SVL will aus eigener Kraft die Liga halten

Für Wasserball-Zweitligist SV Lünen ist der letzte Spieltag entscheidend. Die Mannschaft von Trainer Jens Blomenkemper hat am Sonntagabend im Heimspiel gegen den SV Krefeld II die Möglichkeit, den Klassenerhalt endgültig perfekt zu machen.

Lünen.. Wasserball-2. Liga
SV Lünen - SV Krefeld II
(So, 18.45 Uhr, Lippe Bad, Konrad-Adenauer-Straße 28, Lünen)

Die Ausgangslage sieht wie folgt aus: Der SV Lünen ist Tabellenvorletzter, hat aktuell 5:29-Punkte. Schlusslicht SV Rheinhausen (4:30) holte bisher einen Zähler weniger. Da nur der Tabellenletzte in die Oberliga absteigt, müsste aktuell der SV Rheinhausen den Gang in die niedrigere Liga antreten. Das Team aus Duisburg hat aber noch die Chance, die Liga zu retten.

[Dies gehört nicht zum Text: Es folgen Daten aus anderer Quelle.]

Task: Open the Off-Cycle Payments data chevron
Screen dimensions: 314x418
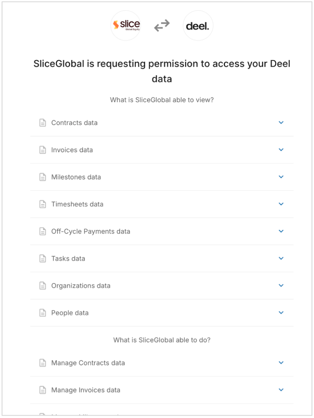Action: click(281, 231)
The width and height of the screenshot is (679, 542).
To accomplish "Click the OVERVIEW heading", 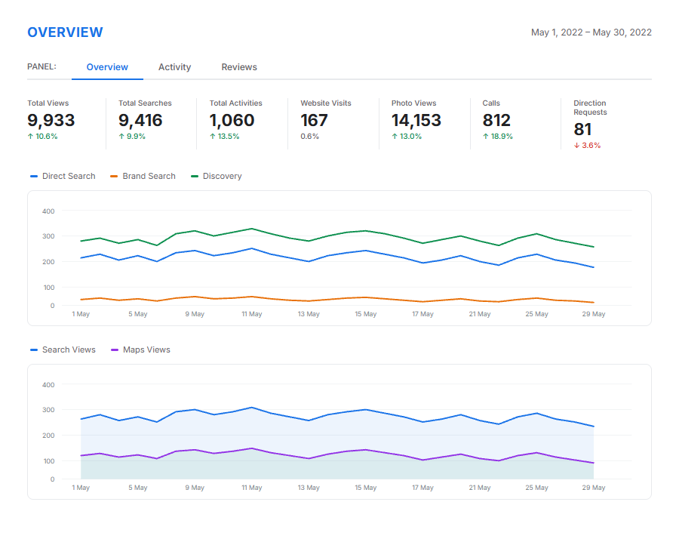I will point(65,32).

Dafür müsste ein Sieg am Freitagabend (19 Uhr) gegen Spitzenreiter ASC Duisburg II her. Zudem müsste der SV Lünen gegen den SV Krefeld II verlieren. So einfach, wie es von der Papierform her für den ASC Duisburg II aussehen mag, wird es aber nicht.

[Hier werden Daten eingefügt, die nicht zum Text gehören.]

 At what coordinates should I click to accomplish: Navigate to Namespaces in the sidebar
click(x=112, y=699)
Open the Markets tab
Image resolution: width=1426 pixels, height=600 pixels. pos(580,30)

Denn mindestens fünf Spieler der Reserve verstärken die eigene Erste beim Erstliga-Auswärtsspiel in Berlin. Duisburg wird demnach wahrscheinlich mit Jugendspielern antreten. "Verloren hat der SV Rheinhausen dieses Spiel noch längst nicht", weiß auch Blomenkemper.

"Alles geben und zeigen"

Der SV Lünen will aber nicht von Rheinhausen abhängig sein. "Natürlich schauen wir am Freitagabend, was Rheinhausen macht. Aber in erster Linie schauen wir auf uns. Wir wollen im letzten Saisonspiel alles geben und zeigen, dass wir tatsächlich Wasserball spielen können", sagt der Coach.

Sein Team wolle "aus eigener Kraft" den Klassenerhalt perfekt machen. Blomenkemper spielt mit dem Gedanken, heute Abend zum SV Rheinhausen zu fahren, um sich die Partie selbst anzusehen. Doch das wolle er "spontan entscheiden".

Beschränktes Training

Auf Krefeld II konnte sich der SV Lünen unter der Woche aus Krankheitsgründen nur bedingt vorbereiten. Spielerische Elemente standen eher im Vordergrund.

Dass der SVL allerdings im heimischen Becken auch Top-Teams ärgern kann, bewies er in der Vergangenheit schon häufiger. Auch diesmal geht Blomenkemper optimistisch ins Spiel: "Wir haben uns zu Hause fast immer gut angestellt. Da bin ich jetzt auch guter Dinge." Der Coach muss im letzten Spiel auf den langzeitverletzten Kevin Götze (Schulter ausgekugelt) verzichten.